Use benchmark/bench_example.sh to reproduce the default evaluation settings for nano-PEARL. The script wires the same parameters shown on the Benchmark page (TP: 1/2, temperature 0, max tokens 200, optional AR baseline).

  1. Download or point to local draft/target checkpoints.
  2. Run the helper script with your paths (dataset defaults to all):
bash benchmark/bench_example.sh \
  /models/meta-llama/Meta-Llama-3-8B-Instruct \
  /models/meta-llama/Meta-Llama-3-70B-Instruct

Customize quickly:

  • Pass a dataset (e.g. gsm8k) as the third argument.
  • Switch mode to random (fourth argument) to sample synthetic prompts.
bash benchmark/bench_example.sh \
  /path/to/draft \
  /path/to/target \
  gsm8k \
  random
Outputs & follow-up
The script writes intermediate logs to bench.log. Compare results and richer breakdowns on the interactive benchmark dashboard or rerun with --run-ar-benchmark disabled if you only need PEARL runs.

4. Troubleshooting

flash-attn build fails
Install a torch build matching your CUDA first, then reinstall. Prefer prebuilt wheels when available.
Slow first run
Run a short warmup prompt to stabilize kernels and KV caches before measuring throughput.
Out-of-Memory (OOM)
Memory & Batching Parameters (pearl_config.py, pearl_engine.py)
  • gpu_memory_utilization: float — fraction of GPU memory reserved for KV cache. Key knob. Recommendation: 0.9.
Note: tune the following based on GPU memory and deployment scenario.
  • max_num_batched_tokens: int — max tokens in a single batch (batch_size * seq_len). Recommendation: 16384 on 80GB (H100/A100); 8192 on 40GB.
  • max_num_seqs: int — max concurrent sequences.

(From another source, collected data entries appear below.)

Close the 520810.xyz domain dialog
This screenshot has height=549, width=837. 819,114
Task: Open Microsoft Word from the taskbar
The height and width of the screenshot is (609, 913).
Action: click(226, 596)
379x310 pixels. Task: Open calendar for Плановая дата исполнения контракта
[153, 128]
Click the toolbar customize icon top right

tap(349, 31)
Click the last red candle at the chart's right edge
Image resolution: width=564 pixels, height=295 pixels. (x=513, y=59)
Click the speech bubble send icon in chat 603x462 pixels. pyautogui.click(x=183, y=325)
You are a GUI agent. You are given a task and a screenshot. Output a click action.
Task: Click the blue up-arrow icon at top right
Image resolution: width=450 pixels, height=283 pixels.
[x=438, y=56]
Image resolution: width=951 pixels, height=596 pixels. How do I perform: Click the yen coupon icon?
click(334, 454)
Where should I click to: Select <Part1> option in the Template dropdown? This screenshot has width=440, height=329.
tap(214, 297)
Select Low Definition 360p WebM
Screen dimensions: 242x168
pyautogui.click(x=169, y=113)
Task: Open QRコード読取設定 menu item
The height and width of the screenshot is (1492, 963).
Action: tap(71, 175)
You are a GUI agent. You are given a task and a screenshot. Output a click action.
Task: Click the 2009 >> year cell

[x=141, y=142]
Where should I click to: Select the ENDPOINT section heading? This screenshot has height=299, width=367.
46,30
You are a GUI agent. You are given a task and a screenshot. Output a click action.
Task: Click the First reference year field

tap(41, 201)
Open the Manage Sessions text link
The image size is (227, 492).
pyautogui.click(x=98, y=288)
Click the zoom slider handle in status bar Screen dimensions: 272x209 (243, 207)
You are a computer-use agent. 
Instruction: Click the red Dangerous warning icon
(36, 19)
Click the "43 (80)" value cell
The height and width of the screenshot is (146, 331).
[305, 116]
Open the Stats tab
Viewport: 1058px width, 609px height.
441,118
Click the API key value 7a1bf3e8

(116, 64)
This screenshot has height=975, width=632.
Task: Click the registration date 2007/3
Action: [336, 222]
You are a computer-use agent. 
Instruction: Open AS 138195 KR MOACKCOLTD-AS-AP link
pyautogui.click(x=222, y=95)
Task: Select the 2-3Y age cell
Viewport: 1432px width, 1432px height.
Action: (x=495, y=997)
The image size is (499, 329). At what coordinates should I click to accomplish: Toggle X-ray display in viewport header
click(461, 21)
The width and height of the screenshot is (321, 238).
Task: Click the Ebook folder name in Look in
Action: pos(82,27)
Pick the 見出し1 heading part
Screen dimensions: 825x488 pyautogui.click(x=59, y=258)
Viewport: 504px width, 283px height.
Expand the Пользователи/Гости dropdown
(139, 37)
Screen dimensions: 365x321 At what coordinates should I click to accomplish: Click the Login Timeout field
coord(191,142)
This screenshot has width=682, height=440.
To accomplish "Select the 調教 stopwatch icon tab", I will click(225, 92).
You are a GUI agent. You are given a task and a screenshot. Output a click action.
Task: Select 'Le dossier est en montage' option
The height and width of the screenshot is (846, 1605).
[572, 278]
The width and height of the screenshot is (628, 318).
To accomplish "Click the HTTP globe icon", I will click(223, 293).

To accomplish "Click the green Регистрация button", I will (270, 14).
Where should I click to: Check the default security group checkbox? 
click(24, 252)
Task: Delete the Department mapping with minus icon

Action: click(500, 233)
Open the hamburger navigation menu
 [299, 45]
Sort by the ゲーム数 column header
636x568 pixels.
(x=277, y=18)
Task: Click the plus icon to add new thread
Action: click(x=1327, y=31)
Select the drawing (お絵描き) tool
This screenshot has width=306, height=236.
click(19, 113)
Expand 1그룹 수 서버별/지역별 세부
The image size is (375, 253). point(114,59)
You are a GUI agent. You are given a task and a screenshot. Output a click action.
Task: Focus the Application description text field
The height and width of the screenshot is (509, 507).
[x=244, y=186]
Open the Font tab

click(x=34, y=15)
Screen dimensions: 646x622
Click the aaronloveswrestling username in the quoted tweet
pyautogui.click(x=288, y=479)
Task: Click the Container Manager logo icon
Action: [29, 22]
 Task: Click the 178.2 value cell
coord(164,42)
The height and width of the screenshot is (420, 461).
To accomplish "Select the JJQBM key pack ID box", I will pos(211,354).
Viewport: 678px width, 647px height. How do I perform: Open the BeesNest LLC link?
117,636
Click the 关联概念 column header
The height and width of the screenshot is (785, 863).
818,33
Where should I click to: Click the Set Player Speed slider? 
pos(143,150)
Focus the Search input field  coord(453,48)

Recommendation: 512 (80GB); 128256 (40GB).
  • max_model_len: int — maximum context length (prompt + generated tokens).
  • set_gamma_batch_size: list[int] — batch sizes for auto-tuning when gamma = -1. Recommendation: default [1,2,4,8,16,32,64]; reduce (e.g., [1,2,4,8]) on constrained GPUs.
Practical tip: if OOM occurs, first lower max_num_batched_tokens or max_num_seqs, then adjust gpu_memory_utilization slightly (e.g., 0.85).